What I Learned About The Gut Microbiome
What I Learned About The Gut Microbiome
My family had health issues. They ran the gamut from minor to major. This pushed me to dive deep into the gut microbiome and its role in physical and mental health.
Here's what I learned: Your gut microbiome is everything in your body involved in digestion.
• the digestive tubes
• your detoxification system (liver, lymphatic system, gallbladder, etc)
• the trillions of microscopic organisms (microbes) that co-exist with human cells
These microbes form a partnership with human cells. The microbes do things human cells can't do.
In return, we give them a great place to live. We're great hosts. We take care of each other because we'd die immediately without them.

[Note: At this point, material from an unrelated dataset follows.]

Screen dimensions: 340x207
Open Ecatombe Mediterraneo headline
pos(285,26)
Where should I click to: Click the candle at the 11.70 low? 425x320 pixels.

Science is catching up to the roles microbes play. We're learning which bacteria, fungi, parasites, and viruses are good, neutral, or bad.
Figuring out how they all interact is hard b/c there are trillions of cells. Not as simple as minimizing the bad and maximizing the good.
Our microbiome adapts. It is a live ecosystem.
Think of the Butterfly Effect. In an empowering way.
While our microbiome has constancy to it, the microbes change constantly. Like by the hour. Which make it a great tool for health (more on that later)
Fascinating Fact: Our microbiome is as unique as a fingerprint. It is why twins can have identical DNA but only share 34% of their gut microbes (btw, strangers are at 30%). Think about that.
Our Gut Microbiome, Gut Health and Illness
Science is starting to associate various changes in the microbiome with illness.
What changes our microbiome?
• What we eat
• The environment we live in
• How we sleep
• How much we exercise
• How we think
What does altering our microbiome do for our body? Two things. First, our gut has a huge influence on how our body systems operate. Second, our gut has a role in regulating gene expression.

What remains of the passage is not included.